▶ _Task item_:
Below are the records. List every line holding the word "value".

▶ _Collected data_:

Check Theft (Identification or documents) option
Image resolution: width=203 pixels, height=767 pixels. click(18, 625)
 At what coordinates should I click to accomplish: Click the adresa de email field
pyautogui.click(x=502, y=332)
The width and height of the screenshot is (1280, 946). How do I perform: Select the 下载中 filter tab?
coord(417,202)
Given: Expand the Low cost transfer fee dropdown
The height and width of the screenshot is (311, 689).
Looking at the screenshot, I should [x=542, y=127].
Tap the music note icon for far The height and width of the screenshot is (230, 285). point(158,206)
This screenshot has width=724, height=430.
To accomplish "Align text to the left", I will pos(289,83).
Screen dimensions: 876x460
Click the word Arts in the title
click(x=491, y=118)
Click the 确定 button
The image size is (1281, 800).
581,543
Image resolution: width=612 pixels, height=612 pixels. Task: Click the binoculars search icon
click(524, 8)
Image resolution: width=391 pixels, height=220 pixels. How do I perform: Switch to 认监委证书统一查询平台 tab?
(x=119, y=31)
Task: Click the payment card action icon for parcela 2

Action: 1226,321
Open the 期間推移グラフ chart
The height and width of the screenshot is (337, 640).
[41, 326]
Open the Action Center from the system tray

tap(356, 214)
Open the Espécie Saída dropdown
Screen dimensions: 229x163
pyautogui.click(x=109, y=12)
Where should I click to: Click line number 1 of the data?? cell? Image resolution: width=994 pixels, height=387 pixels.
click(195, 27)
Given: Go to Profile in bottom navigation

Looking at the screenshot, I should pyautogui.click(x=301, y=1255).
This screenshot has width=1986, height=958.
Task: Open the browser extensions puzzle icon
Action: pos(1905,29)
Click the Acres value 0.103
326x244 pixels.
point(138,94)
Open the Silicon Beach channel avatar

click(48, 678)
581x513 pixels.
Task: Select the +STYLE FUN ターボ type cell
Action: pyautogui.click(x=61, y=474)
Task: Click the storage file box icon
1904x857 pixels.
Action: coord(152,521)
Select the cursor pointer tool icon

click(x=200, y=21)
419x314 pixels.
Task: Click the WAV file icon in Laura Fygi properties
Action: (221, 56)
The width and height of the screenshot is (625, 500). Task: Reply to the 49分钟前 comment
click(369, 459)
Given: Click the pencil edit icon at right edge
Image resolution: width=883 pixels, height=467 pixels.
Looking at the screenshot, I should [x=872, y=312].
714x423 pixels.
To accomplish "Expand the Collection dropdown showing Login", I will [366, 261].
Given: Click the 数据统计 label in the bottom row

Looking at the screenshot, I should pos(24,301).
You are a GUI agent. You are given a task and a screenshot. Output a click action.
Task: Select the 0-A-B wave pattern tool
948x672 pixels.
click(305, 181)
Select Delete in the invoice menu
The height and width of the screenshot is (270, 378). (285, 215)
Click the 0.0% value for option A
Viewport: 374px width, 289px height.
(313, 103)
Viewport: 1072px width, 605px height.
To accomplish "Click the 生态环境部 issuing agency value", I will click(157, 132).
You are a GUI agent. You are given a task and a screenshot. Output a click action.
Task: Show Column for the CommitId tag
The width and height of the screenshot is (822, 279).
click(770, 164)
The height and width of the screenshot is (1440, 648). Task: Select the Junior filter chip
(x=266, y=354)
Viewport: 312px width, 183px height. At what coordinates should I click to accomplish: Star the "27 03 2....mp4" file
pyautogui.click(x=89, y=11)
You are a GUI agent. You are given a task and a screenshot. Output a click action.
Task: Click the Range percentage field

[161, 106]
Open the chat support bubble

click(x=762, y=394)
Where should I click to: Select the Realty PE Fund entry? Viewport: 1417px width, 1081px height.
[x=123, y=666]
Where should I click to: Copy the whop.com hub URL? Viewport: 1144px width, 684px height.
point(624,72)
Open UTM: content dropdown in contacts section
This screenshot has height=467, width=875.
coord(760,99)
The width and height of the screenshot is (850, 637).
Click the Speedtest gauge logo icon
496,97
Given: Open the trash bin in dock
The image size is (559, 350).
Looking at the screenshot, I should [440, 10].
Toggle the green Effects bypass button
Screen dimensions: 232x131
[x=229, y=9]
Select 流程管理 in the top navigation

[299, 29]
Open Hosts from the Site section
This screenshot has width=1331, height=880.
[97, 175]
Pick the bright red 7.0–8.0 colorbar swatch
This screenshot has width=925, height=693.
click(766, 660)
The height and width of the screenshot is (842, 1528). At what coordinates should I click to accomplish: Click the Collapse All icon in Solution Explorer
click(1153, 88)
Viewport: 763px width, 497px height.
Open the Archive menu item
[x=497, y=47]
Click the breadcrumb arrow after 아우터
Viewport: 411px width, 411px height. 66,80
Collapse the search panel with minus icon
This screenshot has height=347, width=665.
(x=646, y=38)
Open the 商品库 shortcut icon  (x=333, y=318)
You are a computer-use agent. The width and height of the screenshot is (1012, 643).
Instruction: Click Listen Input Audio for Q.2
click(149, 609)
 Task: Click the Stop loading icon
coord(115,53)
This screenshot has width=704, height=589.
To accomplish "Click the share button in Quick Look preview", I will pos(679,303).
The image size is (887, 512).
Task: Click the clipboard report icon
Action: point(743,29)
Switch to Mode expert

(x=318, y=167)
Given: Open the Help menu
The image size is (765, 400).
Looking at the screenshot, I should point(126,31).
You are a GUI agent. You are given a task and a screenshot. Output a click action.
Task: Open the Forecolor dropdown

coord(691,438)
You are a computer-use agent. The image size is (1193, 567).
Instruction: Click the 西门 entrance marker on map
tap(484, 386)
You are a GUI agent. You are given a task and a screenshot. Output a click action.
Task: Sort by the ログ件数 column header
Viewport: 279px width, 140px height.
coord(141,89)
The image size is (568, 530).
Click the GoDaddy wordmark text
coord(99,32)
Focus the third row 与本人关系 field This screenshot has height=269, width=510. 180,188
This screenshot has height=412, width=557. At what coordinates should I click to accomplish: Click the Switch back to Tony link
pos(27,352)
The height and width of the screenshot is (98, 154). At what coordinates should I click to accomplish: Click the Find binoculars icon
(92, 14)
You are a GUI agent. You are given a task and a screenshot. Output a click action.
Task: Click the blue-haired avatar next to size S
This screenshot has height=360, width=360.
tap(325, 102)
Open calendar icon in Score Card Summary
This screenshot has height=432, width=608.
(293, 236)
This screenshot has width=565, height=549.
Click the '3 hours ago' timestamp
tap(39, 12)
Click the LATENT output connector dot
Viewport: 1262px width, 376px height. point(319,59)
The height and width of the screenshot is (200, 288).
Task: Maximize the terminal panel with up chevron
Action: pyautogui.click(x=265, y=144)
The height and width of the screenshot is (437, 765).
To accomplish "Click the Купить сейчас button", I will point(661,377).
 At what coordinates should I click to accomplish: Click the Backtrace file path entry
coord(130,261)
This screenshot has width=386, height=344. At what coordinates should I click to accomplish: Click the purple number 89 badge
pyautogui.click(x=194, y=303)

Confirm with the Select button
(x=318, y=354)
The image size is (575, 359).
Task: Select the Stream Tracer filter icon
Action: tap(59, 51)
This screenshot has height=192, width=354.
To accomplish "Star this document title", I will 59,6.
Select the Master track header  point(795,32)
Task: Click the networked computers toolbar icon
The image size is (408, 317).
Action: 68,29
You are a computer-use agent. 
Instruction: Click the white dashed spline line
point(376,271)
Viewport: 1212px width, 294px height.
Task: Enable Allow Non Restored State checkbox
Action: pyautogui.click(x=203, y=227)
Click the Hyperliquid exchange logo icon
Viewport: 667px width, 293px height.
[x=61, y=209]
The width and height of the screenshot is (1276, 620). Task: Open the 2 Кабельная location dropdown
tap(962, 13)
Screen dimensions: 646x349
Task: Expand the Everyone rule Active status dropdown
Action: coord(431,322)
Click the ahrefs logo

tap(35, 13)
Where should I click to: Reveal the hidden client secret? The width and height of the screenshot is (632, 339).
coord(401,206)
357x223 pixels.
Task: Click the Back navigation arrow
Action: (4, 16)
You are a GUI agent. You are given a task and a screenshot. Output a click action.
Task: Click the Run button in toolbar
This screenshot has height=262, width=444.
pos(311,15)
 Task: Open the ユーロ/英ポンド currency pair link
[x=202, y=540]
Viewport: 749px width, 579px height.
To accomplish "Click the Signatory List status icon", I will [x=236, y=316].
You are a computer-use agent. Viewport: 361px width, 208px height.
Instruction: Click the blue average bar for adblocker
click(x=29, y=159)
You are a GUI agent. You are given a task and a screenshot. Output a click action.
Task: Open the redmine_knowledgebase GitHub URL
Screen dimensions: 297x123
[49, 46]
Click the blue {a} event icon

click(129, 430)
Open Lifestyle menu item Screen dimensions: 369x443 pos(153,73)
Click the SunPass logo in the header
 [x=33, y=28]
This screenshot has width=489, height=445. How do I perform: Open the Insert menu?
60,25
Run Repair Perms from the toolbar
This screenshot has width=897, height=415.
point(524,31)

▶ _Your solution_:
Click the Acres value 0.103
Click the 0.0% value for option A
To accomplish "Click the 生态环境部 issuing agency value", I will click(157, 132).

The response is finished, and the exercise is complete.